Noticed my post below? Maybe AT&T realized that their battle with the Electronic Frontiers Foundation won’t die a quiet State Secrets death after all. AT&T can hardly kick the NSA out at this point. Only one way left, then, to avoid embarrassing contradictions between practice and policy: change the policy.
Strange times.
by Tim F| 13 Comments
This post is in: Politics
Judge Vaugn Walker, presiding over the FISA-related suit between EFF, AT&T and the government, has demanded that attorneys address a list of eleven questions that suggests a growing skepticism about the State Secrets priviledge. As I pointed out earlier the government basically considers State Secrets to be a bulletproof legal get-out-of-jail-free card and (not coincidentally) government use of the State Secrets priviledge has gone up by a factor of more than seventeen. Don’t get me wrong, the priviledge exists for a reason. We need to keep a lid on cutting-edge nuclear technology and hide the identity of moles in foreign governments, but protecting the administration from political embarassment simply doesn’t cut it. A few questions on the list suggest that Walker is leaning towards the latter:
3. How can the court minimize the conflict between right to litigate this case and the government’s protect state secrets? See Ellsberg v Mitchell, 57 (DC Cir 1983) (“[T]he [state secret] privilege used to shield any material not strictly necessary injury to national security; and, whenever possible, information must be disentangled from nonsensitive to allow for the release of the latter.”).

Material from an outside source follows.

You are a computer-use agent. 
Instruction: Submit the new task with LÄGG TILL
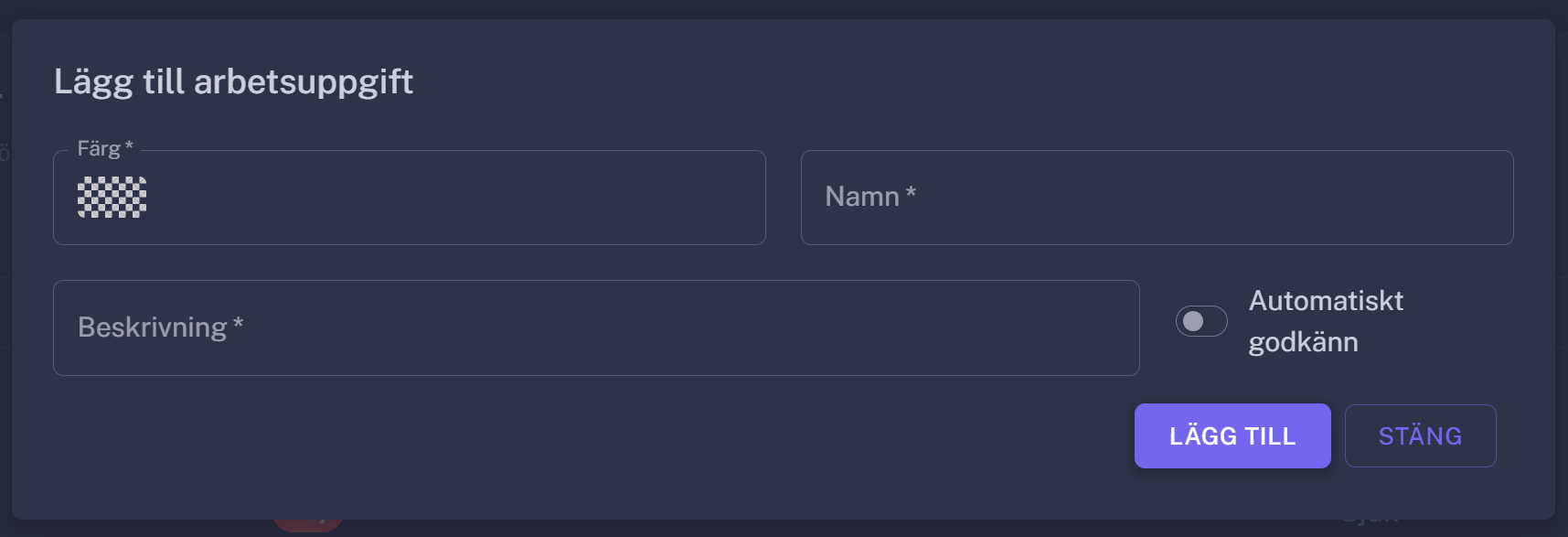click(1232, 436)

6. How can confirming or denying the existence of the alleged surveillance program at issue here, or AT&T’s alleged participation in that program, constitute disclosure of a state secret when the program has been so widely reported in the public sphere?
9. If the court denies the government’s motion to dismiss on state secret grounds, what are the parties’ positions on the possible appointment pursuant to FRE 706 of an expert to advise the court on state secret assertions with respect to particular pieces of evidence?

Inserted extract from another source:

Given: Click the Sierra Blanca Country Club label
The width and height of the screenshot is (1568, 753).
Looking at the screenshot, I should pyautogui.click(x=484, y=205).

This may seem like less than a total refutation, but I don’t expect any judge to reverse State Secrets jurisprudence overnight. It would make much more sense if justices, sensing a shift towards damage control and away from protecting what a neutral observer might consider a real ‘secret,’ began to express skepticism and gave the government a chance to defend its decisions.
Frankly I doubt that the government is ready or able to present a coherent answer to judge Walker’s questionnaire. This administration has a history of ducking legal oversight that stretches from removing JAG officers from the detainee treatment process to the Jose Padilla debacle to the basic mistrust of the FISA warrant application process that lies at the heart of this current eavesdropping scandal ( see here for more). They don’t think that the law will approve of what they do and they don’t have the nerve to change the law, so they cut the law out of decision making and they count on secrecy to keep it under wraps.

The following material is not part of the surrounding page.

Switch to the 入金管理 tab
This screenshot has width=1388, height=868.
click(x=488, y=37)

Sounds insightful? Before anybody calls the Pulitzer committee I should point out that highly-incompetent governments always act this way. Stupid decision-making creates a need for privacy, an excess of privacy creates a fertile ground for corruption and the presence of corruption makes the need to privacy even worse. How telling that Dick Cheney, not so much a Veep as the president’s overzealous XO and no stranger to clandestine cronyism, demands to work in near-absolute secrecy.
Back to the point, I think that judge Walker is going about this the right way. Even demanding an explanation is a major step away from the blanket deference that the priviledge usually commands. The government could make their case and prevail here, although question #6 suggests that they have their work cut out for them. If the response is pure amateur hour then Walker has every reason to reverse precedent and put the kibosh on the government’s near-bulletproof get-out-of-embarassment-free card, and set a precedent that a secrecy-obsessed government would clearly prefer not to set.